Of course, the invention of the telescope allowed astronomers such as Galileo to show the wanderers were planets with their own orbiting bodies. It is difficult for anyone to look at Jupiter on a clear night, see its moons with their own eyes and then deny the truth of the solar system model he propounded.

The discovery of Uranus, Neptune, Pluto, and the asteroid belt led to a much clearer picture of our local neighbourhood. In the past few decades, probes have flown past every planet and provided us with close up images of these distant worlds. We have even landed probes on Venus and Mars - although the Venusian probes only last a matter of minutes.

The continuing exploration of Mars has revealed much about the solar system. While alien life has not been detected, there is certainly evidence water flowed openly on the surface of Mars and may still be found in underground caches. It is doubtful Mars will ever be a habitable planet for the likes of you and me but life might have found a way.

Of course, exploration of the solar system led to questions. Are we unique? Are there solar systems around other stars? And if so, could they possible have the same conditions we have here on Earth? Is there life out there in the galaxy?

The first detection of a planet outside of our solar system likely took place in 1917 but the astronomers at the time did not recognize it as such. The first confirmation of an exoplanet - a planet orbiting another star - was reported in 1992.

This was followed by the confirmation of other observations made four years earlier. Other stars definitely have planets.

As of this month, a total of 4,109 exoplanets have been confirmed in 3,059 different star systems. A total of 667 systems have been shown to have more than one planet. These numbers will only increase as astronomers refine their approaches. Indeed, by looking at electromagnetic wavelengths outside of the visible region of the spectrum, using transit photometry, and employing Doppler spectroscopy, it is likely we will find planets around most of the 200 billion stars in our galaxy.
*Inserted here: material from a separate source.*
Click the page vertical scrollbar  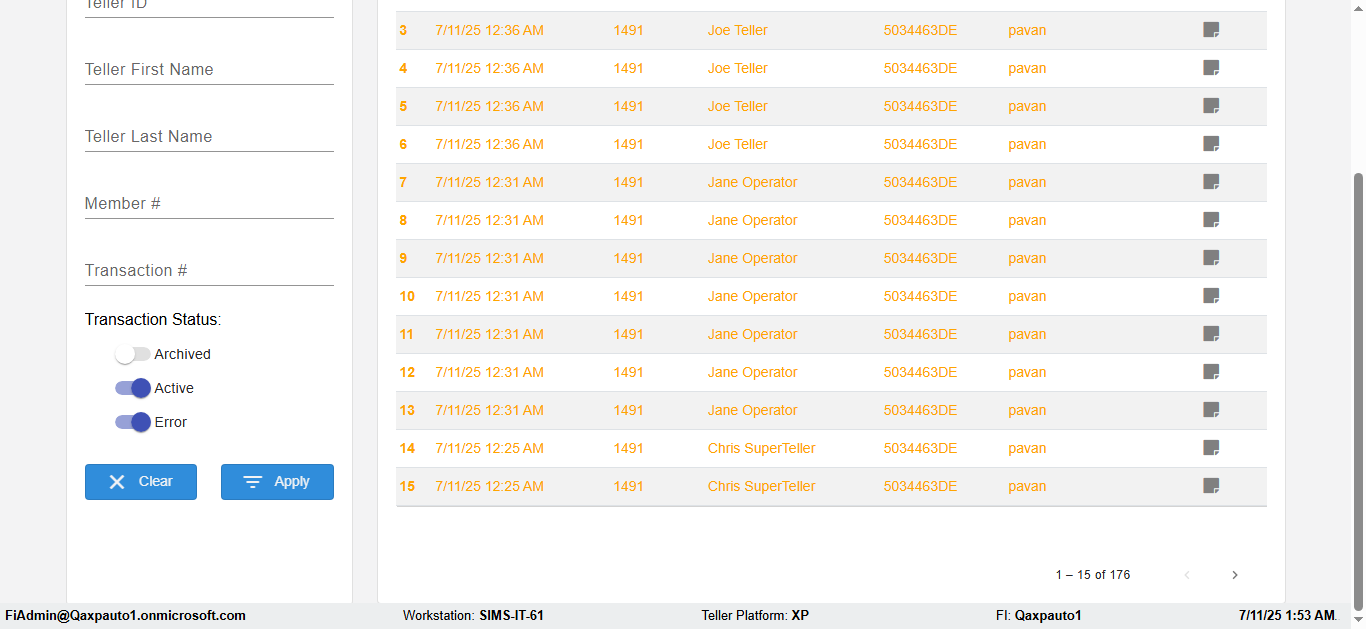coord(1357,390)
It has been hypothesized there are 11 billion potentially Earth-like planets in the Milky Way and we inhabit only one of well over 100 billion galaxies in the universe.
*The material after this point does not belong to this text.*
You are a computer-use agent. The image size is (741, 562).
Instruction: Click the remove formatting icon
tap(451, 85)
The question - for astronomers - is no longer "are there other Earth-like planets?" but rather "where should we look first?"

With this in mind, last week two groups of astronomers announced "water vapour in the atmosphere of the habitable-zone eight-Earth-mass planet K2-18b".
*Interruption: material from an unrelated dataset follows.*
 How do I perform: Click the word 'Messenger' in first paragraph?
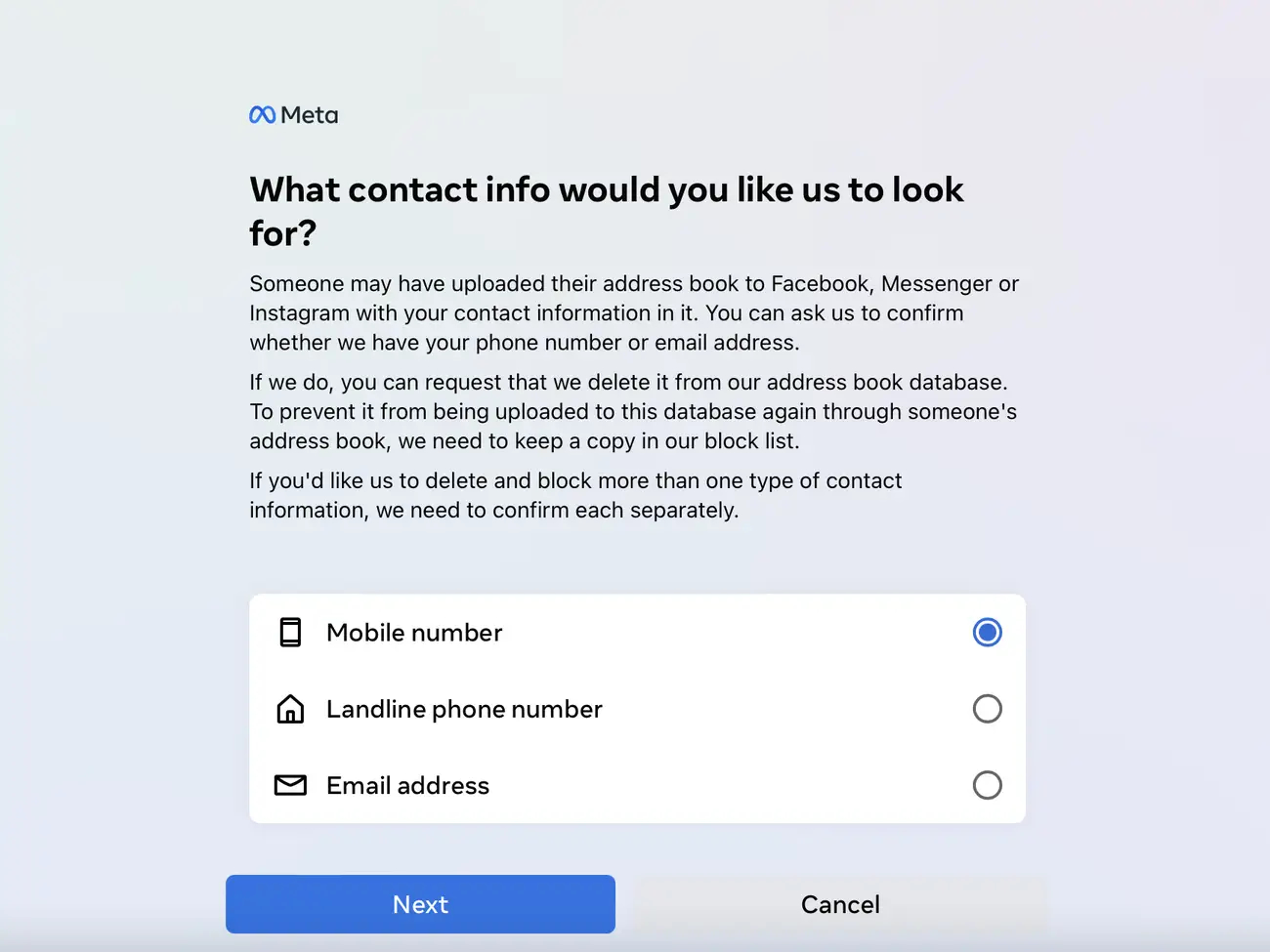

Why did they focus on this particular planet? A number of reasons.

It was first discovered by the Kepler space telescope program in 2015, orbiting a red dwarf star (K2-18). The star is 124 light years from Earth and the planet was first detected by variations in the light curve for the star. Subsequent data from the Spitzer Space Telescope confirmed K2-18b orbits in the habitable zone around its star with a 33 day period. Each year on the planet would be a little over a month long - although it is likely tidally locked and therefore always has the same face pointing at its Sun.

The short orbit worked to the advantage of the groups analyzing the planet. Each transit across the face of its star allowed more data to be collected greatly reducing the signal-to-noise ratio and enhancing the ability of the teams to ascertain the components of the atmosphere. The planet's equilibrium temperature is estimated to be -8 plus/minus 5 degrees Celsius. The error bars, the assumptions about the size and mass of the planet, and the fact it is tidally locked all argue for a surface temperature which is in the "goldilocks zone."

Finally, studies with the Hubble Space Telescope corroborate the Kepler and Spitzer results and confirm the presence of water vapour as detected in the spectra of the starlight passing through the planet's atmosphere during a transit.

Our ancestors might have looked to the night sky with wonder but we now know there is more out there than meets the eye. And likely many more discoveries yet to come.